*** Excerpted passage

The Past Present
Notes
Transcript
Our Scripture text this morning is taken from 1 Corinthians 10:1-13:
For I do not want you to be unaware, brothers, that our fathers were all under the cloud, and all passed through the sea, and all were baptized into Moses in the cloud and in the sea, and all ate the same spiritual food, and all drank the same spiritual drink. For they drank from the spiritual Rock that followed them, and the Rock was Christ. Nevertheless, with most of them God was not pleased, for they were overthrown in the wilderness.

******

Job item a: Reproduce the records from the line containing "What do you see at coordinates (743, 380)" through the line containing "center [504, 270].", with both of those lines included and every line kept identical.
The sermon transcript and the records that come after it have separate, unrelated origins.

*** Provided material

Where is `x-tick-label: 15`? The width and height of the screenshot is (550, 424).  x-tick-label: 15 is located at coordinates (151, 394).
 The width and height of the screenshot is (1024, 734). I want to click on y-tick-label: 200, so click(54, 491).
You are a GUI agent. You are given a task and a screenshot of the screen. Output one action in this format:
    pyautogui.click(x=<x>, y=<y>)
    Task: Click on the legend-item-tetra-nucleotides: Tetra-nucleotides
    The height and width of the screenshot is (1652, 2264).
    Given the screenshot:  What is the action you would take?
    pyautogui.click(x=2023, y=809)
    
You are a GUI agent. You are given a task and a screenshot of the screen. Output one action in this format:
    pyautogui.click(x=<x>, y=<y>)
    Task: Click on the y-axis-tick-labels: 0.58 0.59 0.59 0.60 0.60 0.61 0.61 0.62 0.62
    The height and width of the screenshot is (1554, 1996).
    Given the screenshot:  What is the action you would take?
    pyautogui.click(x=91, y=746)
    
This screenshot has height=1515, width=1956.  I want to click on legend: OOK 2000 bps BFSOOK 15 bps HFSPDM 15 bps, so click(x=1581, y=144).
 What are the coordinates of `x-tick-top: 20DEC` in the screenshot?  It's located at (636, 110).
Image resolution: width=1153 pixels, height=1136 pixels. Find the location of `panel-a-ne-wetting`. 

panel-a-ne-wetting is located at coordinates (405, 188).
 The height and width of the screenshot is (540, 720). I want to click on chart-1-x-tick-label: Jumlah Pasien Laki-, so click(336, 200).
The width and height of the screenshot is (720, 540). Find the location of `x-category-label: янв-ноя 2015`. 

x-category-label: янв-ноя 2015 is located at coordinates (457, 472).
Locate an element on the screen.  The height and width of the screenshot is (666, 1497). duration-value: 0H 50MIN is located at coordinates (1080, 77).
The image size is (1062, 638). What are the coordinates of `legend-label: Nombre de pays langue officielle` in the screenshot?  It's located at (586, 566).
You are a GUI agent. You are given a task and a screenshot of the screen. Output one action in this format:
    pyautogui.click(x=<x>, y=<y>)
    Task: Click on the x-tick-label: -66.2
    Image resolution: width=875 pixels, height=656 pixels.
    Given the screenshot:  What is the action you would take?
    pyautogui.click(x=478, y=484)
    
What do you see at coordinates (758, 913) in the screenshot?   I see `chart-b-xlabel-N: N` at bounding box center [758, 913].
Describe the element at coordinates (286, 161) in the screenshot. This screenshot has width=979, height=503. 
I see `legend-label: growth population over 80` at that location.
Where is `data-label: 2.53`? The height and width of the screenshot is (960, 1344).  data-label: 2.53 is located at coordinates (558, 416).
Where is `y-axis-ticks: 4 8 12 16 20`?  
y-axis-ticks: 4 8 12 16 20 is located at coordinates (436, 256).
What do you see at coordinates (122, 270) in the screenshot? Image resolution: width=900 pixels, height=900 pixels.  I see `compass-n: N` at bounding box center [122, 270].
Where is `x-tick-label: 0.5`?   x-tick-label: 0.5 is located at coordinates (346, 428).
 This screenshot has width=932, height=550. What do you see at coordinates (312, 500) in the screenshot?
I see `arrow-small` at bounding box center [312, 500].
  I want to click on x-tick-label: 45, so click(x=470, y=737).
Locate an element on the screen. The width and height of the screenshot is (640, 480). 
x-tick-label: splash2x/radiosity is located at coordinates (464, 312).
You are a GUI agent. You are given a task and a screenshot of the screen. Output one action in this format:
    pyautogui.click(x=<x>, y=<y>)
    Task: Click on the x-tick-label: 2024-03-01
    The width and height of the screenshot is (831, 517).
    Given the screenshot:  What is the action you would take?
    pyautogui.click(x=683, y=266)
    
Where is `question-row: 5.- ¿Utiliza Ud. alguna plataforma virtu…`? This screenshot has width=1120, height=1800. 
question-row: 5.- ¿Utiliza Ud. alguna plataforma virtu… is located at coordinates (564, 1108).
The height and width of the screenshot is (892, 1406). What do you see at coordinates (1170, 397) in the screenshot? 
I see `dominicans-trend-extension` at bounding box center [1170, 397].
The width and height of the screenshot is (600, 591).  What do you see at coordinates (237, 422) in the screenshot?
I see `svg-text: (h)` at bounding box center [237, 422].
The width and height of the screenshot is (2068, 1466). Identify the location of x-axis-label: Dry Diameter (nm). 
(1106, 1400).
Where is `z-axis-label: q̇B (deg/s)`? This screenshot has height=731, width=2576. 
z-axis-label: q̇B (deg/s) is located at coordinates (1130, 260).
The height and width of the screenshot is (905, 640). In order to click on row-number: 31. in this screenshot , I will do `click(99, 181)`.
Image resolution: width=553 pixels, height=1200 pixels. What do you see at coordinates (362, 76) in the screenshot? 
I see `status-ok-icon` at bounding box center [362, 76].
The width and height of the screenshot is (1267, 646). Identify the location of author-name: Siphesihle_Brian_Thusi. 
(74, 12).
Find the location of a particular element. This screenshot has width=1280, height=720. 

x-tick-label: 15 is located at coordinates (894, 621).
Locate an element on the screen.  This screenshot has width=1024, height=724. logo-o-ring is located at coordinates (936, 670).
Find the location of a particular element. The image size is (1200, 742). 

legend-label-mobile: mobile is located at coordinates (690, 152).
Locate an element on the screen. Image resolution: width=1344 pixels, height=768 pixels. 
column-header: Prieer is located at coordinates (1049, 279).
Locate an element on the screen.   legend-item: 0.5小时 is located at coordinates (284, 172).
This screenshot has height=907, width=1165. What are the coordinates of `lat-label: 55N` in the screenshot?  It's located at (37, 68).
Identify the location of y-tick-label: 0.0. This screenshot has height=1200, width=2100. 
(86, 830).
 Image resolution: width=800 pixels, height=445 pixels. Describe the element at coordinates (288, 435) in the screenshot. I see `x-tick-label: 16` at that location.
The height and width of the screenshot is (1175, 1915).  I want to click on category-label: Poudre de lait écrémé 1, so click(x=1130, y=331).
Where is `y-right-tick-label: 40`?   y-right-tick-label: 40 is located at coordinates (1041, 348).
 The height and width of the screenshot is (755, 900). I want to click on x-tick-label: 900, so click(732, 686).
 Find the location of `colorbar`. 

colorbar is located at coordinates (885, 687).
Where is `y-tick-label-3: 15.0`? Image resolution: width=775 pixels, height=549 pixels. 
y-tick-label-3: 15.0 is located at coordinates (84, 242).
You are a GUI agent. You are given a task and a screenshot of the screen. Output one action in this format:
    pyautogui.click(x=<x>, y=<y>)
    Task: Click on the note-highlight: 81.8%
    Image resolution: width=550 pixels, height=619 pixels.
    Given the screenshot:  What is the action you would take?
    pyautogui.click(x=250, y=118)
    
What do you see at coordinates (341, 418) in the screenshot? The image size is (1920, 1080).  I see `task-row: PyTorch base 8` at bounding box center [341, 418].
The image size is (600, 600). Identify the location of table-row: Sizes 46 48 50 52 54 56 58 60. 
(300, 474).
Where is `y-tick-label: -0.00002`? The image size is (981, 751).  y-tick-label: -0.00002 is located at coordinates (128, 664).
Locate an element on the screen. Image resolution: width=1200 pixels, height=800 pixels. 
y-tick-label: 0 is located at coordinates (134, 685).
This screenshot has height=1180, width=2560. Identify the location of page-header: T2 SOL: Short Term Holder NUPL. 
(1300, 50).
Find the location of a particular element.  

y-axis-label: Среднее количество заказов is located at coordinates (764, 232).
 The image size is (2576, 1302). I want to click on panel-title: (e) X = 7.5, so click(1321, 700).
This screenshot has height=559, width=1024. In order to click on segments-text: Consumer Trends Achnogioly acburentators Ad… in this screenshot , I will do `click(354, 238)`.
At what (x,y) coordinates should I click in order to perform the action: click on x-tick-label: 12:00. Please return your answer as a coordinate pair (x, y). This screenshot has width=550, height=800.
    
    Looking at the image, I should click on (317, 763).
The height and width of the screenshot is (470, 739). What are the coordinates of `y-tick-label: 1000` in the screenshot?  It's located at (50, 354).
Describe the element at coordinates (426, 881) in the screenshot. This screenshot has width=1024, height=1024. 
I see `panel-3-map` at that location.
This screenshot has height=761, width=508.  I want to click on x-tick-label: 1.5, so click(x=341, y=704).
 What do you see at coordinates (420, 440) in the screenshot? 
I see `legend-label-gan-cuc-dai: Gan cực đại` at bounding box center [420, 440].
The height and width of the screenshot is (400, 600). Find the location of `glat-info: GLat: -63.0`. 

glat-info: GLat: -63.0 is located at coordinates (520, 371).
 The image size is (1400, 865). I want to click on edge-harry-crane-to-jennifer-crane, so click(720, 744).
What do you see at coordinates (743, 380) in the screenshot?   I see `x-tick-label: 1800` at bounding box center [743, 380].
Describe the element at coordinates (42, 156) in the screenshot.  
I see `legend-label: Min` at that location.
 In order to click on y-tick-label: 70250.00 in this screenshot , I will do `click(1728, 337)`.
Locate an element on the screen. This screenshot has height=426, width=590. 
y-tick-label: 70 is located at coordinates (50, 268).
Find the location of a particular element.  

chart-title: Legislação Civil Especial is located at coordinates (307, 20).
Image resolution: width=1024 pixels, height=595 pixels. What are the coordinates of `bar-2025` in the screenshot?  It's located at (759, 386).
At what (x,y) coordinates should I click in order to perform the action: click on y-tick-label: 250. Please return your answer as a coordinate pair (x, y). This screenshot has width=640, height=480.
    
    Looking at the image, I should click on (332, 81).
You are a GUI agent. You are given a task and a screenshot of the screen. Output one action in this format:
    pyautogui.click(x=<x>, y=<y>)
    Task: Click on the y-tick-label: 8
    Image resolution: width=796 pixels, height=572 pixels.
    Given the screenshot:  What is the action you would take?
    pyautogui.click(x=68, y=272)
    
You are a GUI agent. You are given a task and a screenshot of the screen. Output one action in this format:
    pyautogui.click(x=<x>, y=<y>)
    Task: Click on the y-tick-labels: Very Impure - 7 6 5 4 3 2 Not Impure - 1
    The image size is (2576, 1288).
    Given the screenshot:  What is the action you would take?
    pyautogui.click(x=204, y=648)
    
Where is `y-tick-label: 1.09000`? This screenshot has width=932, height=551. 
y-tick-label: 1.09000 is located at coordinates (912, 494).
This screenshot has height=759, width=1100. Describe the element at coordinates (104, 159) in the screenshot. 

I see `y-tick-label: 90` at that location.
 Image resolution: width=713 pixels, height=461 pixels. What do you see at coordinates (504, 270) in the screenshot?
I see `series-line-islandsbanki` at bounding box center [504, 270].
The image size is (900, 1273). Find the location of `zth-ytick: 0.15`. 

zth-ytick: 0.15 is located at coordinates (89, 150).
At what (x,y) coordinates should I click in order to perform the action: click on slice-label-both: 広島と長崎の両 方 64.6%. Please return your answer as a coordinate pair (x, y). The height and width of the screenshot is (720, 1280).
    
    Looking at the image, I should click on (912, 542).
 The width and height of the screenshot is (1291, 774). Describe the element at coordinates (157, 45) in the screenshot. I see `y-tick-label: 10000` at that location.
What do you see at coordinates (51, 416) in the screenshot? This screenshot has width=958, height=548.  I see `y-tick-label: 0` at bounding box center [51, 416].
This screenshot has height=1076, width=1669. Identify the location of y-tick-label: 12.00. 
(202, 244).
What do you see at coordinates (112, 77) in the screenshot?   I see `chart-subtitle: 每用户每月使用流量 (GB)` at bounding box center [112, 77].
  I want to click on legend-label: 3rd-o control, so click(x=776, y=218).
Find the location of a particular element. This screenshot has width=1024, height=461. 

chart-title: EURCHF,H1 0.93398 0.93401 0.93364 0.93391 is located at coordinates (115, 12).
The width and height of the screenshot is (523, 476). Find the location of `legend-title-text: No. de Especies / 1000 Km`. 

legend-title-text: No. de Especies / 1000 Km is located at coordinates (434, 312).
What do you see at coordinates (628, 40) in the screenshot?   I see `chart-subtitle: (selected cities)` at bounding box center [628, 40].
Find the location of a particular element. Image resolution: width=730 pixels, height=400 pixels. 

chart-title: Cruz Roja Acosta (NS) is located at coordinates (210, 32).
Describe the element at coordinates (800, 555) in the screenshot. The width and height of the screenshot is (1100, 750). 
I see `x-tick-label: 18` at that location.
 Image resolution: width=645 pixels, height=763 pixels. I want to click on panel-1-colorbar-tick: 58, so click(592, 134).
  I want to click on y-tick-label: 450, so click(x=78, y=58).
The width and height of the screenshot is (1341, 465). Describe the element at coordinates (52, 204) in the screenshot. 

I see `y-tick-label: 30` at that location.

******

Job item b: Write the next part of the sermon transcript, picking up right after its final sentence.

Task response a:
What do you see at coordinates (743, 380) in the screenshot?   I see `x-tick-label: 1800` at bounding box center [743, 380].
Describe the element at coordinates (42, 156) in the screenshot.  
I see `legend-label: Min` at that location.
 In order to click on y-tick-label: 70250.00 in this screenshot , I will do `click(1728, 337)`.
Locate an element on the screen. This screenshot has height=426, width=590. 
y-tick-label: 70 is located at coordinates (50, 268).
Find the location of a particular element.  

chart-title: Legislação Civil Especial is located at coordinates (307, 20).
Image resolution: width=1024 pixels, height=595 pixels. What are the coordinates of `bar-2025` in the screenshot?  It's located at (759, 386).
At what (x,y) coordinates should I click in order to perform the action: click on y-tick-label: 250. Please return your answer as a coordinate pair (x, y). This screenshot has width=640, height=480.
    
    Looking at the image, I should click on (332, 81).
You are a GUI agent. You are given a task and a screenshot of the screen. Output one action in this format:
    pyautogui.click(x=<x>, y=<y>)
    Task: Click on the y-tick-label: 8
    Image resolution: width=796 pixels, height=572 pixels.
    Given the screenshot:  What is the action you would take?
    pyautogui.click(x=68, y=272)
    
You are a GUI agent. You are given a task and a screenshot of the screen. Output one action in this format:
    pyautogui.click(x=<x>, y=<y>)
    Task: Click on the y-tick-labels: Very Impure - 7 6 5 4 3 2 Not Impure - 1
    The image size is (2576, 1288).
    Given the screenshot:  What is the action you would take?
    pyautogui.click(x=204, y=648)
    
Where is `y-tick-label: 1.09000`? This screenshot has width=932, height=551. 
y-tick-label: 1.09000 is located at coordinates (912, 494).
This screenshot has height=759, width=1100. Describe the element at coordinates (104, 159) in the screenshot. 

I see `y-tick-label: 90` at that location.
 Image resolution: width=713 pixels, height=461 pixels. What do you see at coordinates (504, 270) in the screenshot?
I see `series-line-islandsbanki` at bounding box center [504, 270].

Task response b:
Now these things took place as examples for us, that we might not desire evil as they did. Do not be idolaters as some of them were; as it is written, “The people sat down to eat and drink and rose up to play.” We must not indulge in sexual immorality as some of them did, and twenty-three thousand fell in a single day. We must not put Christ to the test, as some of them did and were destroyed by serpents, nor grumble, as some of them did and were destroyed by the Destroyer. Now these things happened to them as an example, but they were written down for our instruction, on whom the end of the ages has come. Therefore let anyone who thinks that he stands take heed lest he fall. No temptation has overtaken you that is not common to man. God is faithful, and he will not let you be tempted beyond your ability, but with the temptation he will also provide the way of escape, that you may be able to endure it.
May God bless this, the reading of His holy and infallible Word.
As Paul continues to address the controversy surrounding the consumption of meat sacrificed to idols, he drops a theological and interpretive bombshell—God has crafted the past to teach us in the present.
God Crafted the Past to Teach Us in the Present
God Crafted the Past to Teach Us in the Present
While speaking of Israel’s wilderness journeys, Paul says this:
Now these things took place as examples for us, that we might not desire evil as they did.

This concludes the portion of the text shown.